Asian stocks fell in early trade on Thursday after a downbeat assessment of the economic recovery by the U.S. Federal Reserve and with caution prevailing ahead of China's second quarter GDP data.
The dollar was under pressure, holding near two month lows on a basket of currencies, while high yielding currencies such as the Australian dollar and the New Zealand dollar may be sold off if the Chinese data disappointed.
The market is also waiting for Agricultural Bank of China's <601288.SS><1288.HK> stock market debut.

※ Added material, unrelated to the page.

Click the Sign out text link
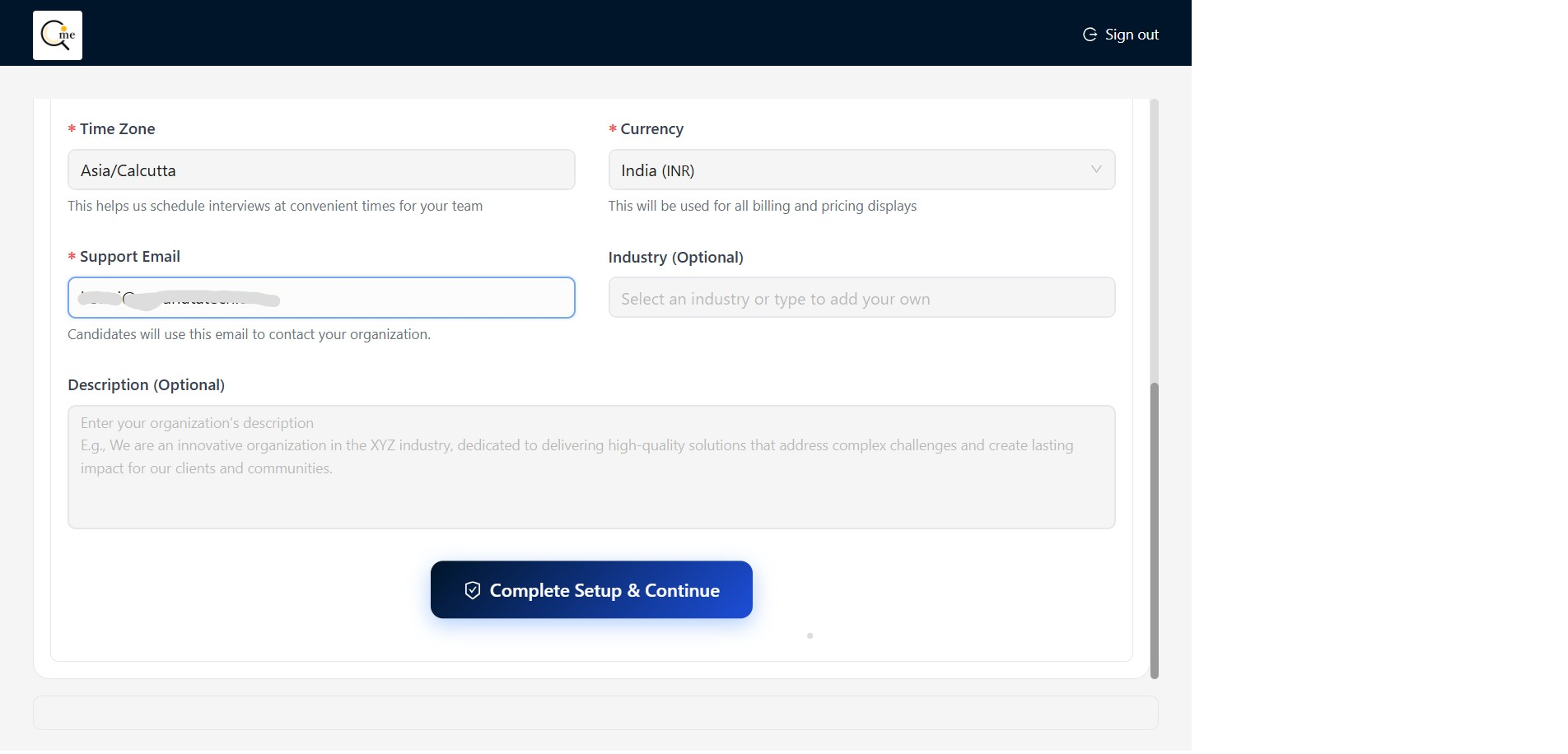1568x754 pixels. 1132,35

AgBank is expected to open higher, but its launch is seen less stellar than other huge Chinese bank offerings, as the state-run lender aims to raise a record $22 billion.

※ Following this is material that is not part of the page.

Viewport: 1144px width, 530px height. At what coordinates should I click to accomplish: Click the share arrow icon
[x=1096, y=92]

The MSCI index of stocks in Asia-Pacific outside Japan <.MIAPJ0000PUS> was down 0.42 percent.
Minutes of the Fed's June meeting showed officials are more concerned with the pace of economic recovery. That added to jitters stoked by a weak report on June retail sales and snapped U.S. stocks' six-day winning streak on Wednesday, with the S&P500 ending a touch lower.
Global financial markets have already factored in slower growth in China. All 32 economists polled by Reuters predicted a moderation in China's year-on-year growth rate in the second quarter, though the expansion rate could still be in the double digits.
However, anything near the top end of the 9.7-11.0 percent forecast range could even spark a relief rally.
The Australian dollar edged lower to $0.8820, paring gains after hitting a fresh two-month high of $0.8871 on Tuesday. The NZ dollar was down 0.3 percent at $0.7212 after hitting a two-month high of $0.7254.